§ **WHAT TO WORK ON**
Write out the listing below exactly, and omit any images you find in it.

§ **SUPPLIED RECORDS**
________________________________________

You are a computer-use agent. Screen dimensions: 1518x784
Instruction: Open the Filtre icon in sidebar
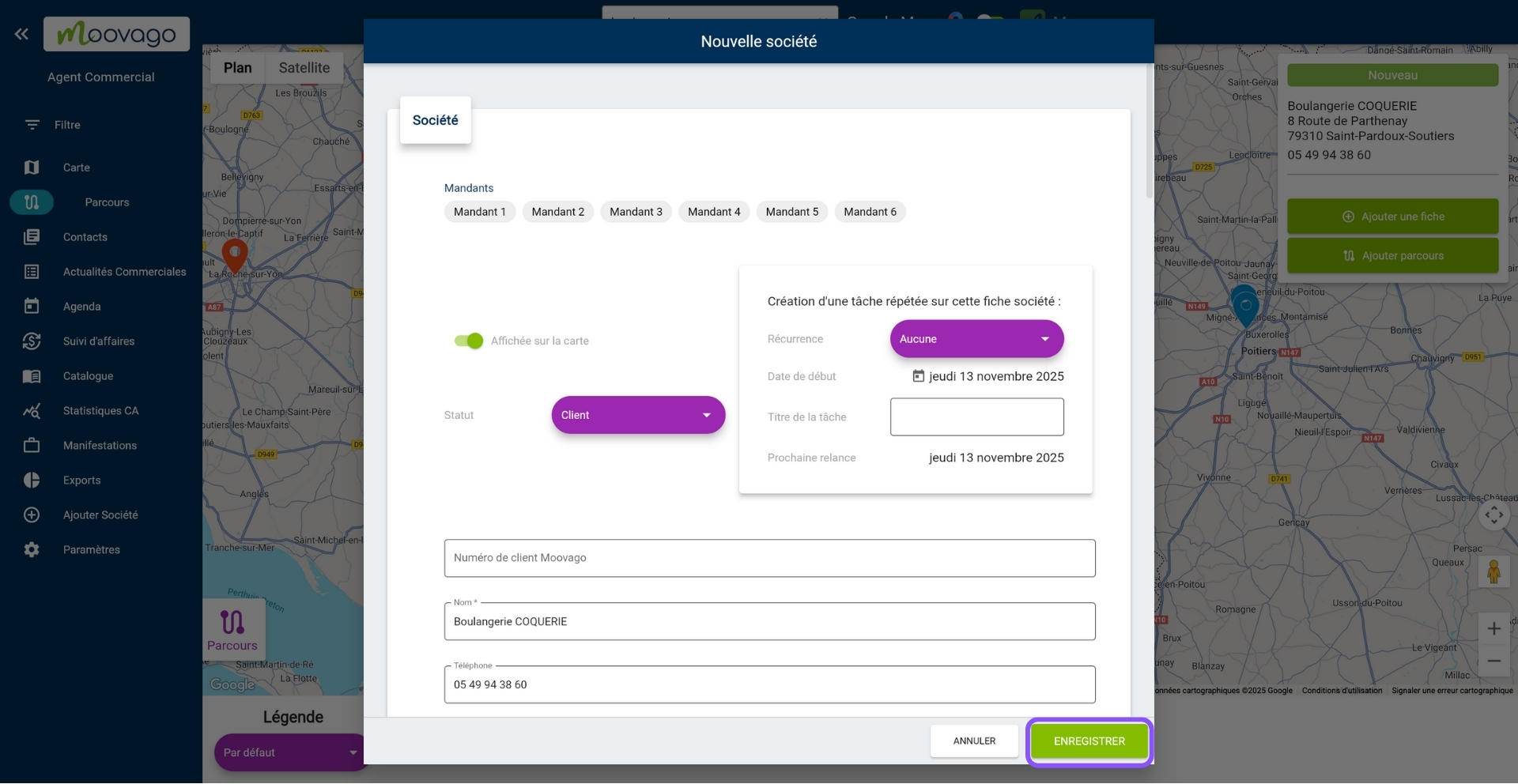pos(32,125)
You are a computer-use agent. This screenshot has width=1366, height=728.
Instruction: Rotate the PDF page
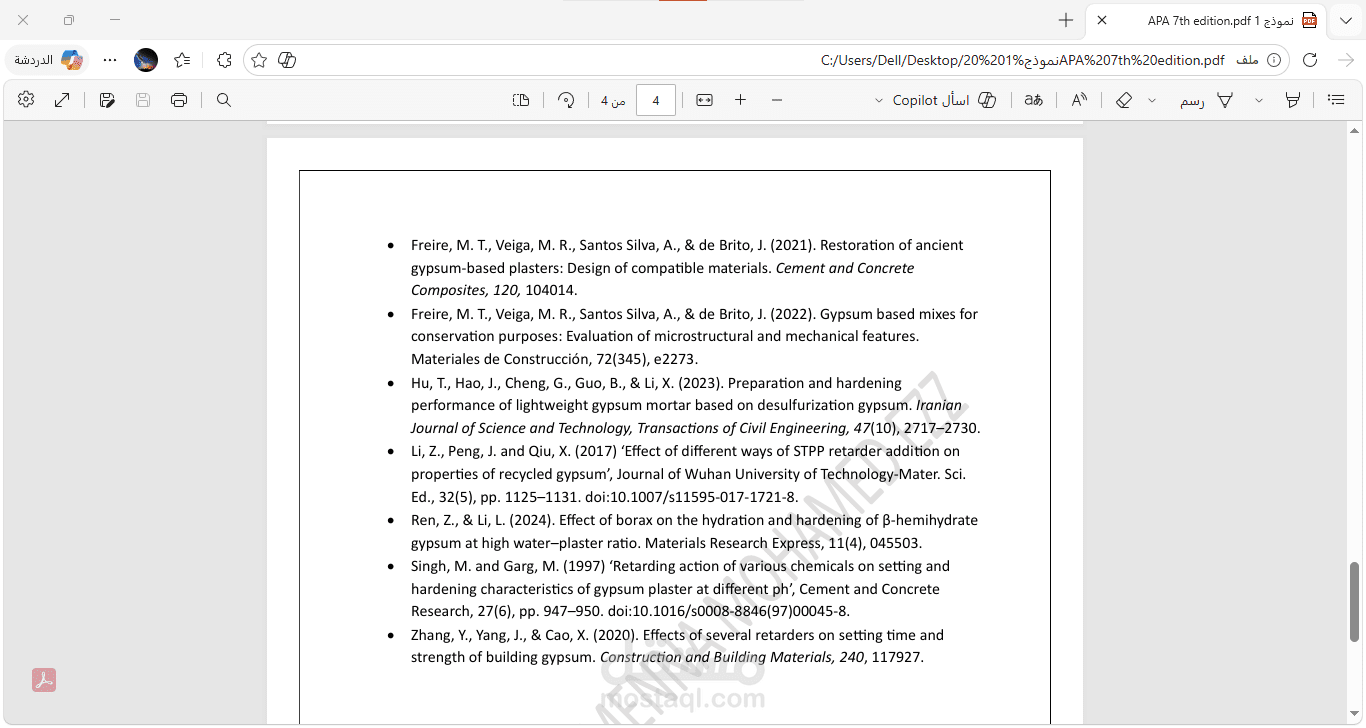(566, 100)
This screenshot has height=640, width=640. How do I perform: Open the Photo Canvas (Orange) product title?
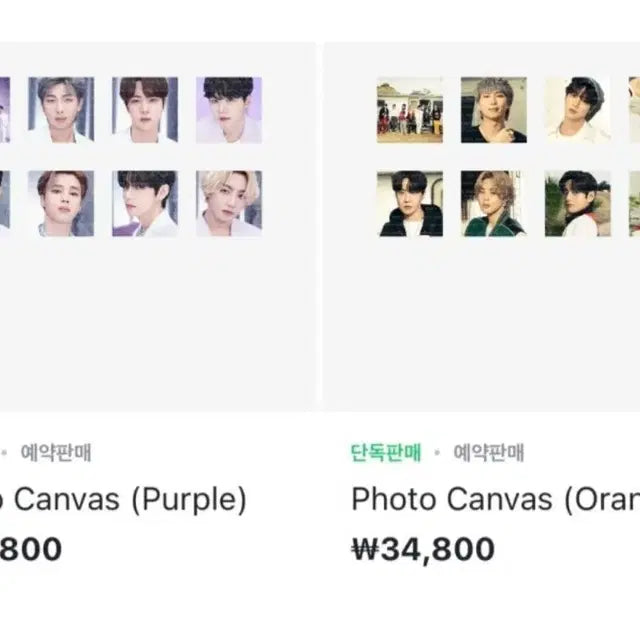pyautogui.click(x=495, y=499)
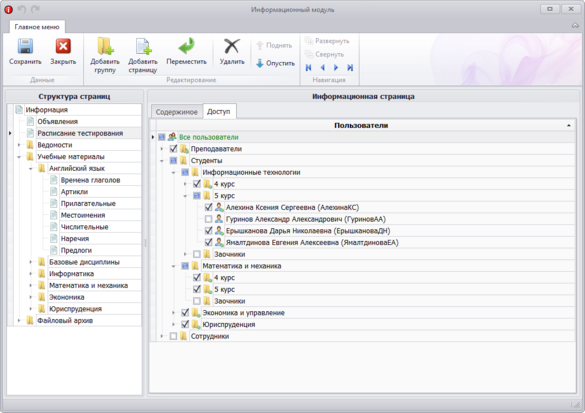Expand the Ведомости folder

click(19, 145)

________________________________________

§ **ANSWER FOR THE TASK**
You are a computer-use agent. Screen dimensions: 1518x784
Instruction: Open the Filtre icon in sidebar
pos(32,125)
You are a computer-use agent. This screenshot has width=1366, height=728.
Instruction: Rotate the PDF page
(566, 100)
This screenshot has height=640, width=640. How do I perform: Open the Photo Canvas (Orange) product title?
pyautogui.click(x=495, y=499)
Expand the Ведомости folder

click(19, 145)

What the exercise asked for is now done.